The segmented sieve is using around 5 times as much memory as the basic version*. I initially noticed a difference in memory consumption when using `Benchmark.ips`, and since then I’ve just been checking with `GC.stats.total_bytes` at the end of a run (switching implementations and recompiling to compare).

I’m not sure whether adding `GC.stats.total_bytes` checks around the code is a valid way to check what’s causing memory allocation, but when I did that it seemed like the `if possible_primes[index]` line toward the bottom of the segmented sieve implementation was allocating a bunch of memory, which seems… wrong.

So basically I’m wondering if anyone else has an idea of why I’m seeing more memory usage in the segmented sieve than in the basic one.
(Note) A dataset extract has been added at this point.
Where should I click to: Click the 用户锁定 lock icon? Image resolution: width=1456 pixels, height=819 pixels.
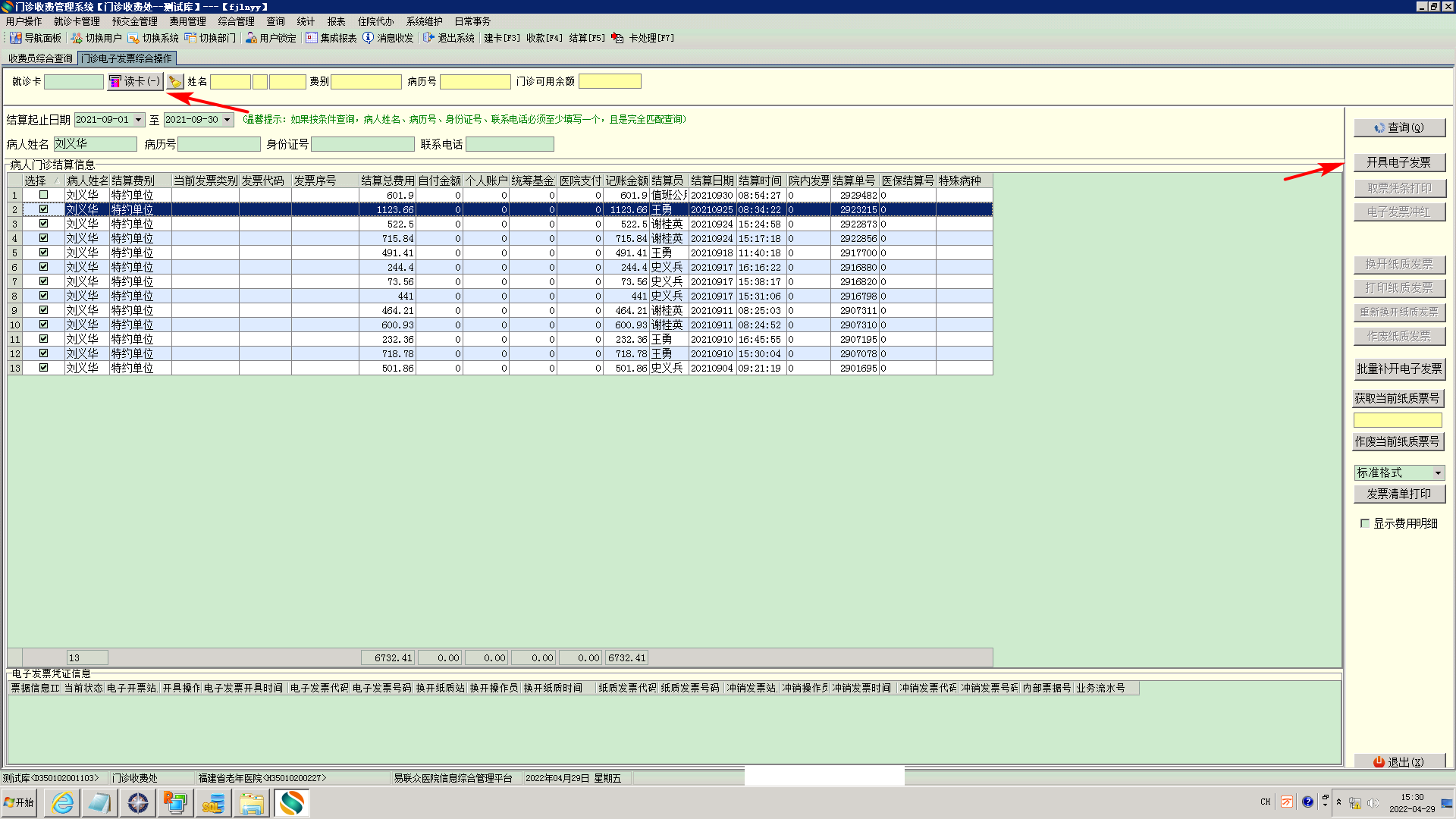(251, 38)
If you have a critique of the algorithm re runtime performance or correctness, I guess that’s fine, but it’s not really what I’m looking for.
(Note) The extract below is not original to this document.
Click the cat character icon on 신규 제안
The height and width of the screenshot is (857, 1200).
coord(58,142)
If it matters, I’m running Crystal 1.2.2 with LLVM 10.0.0 on OpenSUSE Tumbleweed.

* 36.7MiB vs 7.27MiB for n = 10,000,000, 94.9kiB vs 26.5kiB for n = 10,000

Seems like a reasonable way to test. Maybe you can check total_bytes within the code to see where it spikes?

Yeah, here’s the code with `#total_bytes` checks throughout and the code that creates that output: gist. The non-segmented version takes only 10.1 KiB in this case, while the segmented version takes 146 KiB. I did intentionally choose a small `n` in order to lessen the amount of output to sift through, but the results have been similar for larger `n`.

EDIT: I goofed with my `#total_bytes` output and was creating a bunch of strings which were taking memory. I’ve updated the gist to reflect a better way of outputting that value without ruining the usefulness of it. The difference in memory consumption is not nearly so much now, but the segmented version is still using more memory: 11.7 KiB vs the aforementioned 10.1 KiB for the non-segmented version. The values I gave in the original post for larger `n` are still valid.

I’m not quite sure how to debug it. Maybe add similar debugs to the original and look for differences? Does GC.collect help?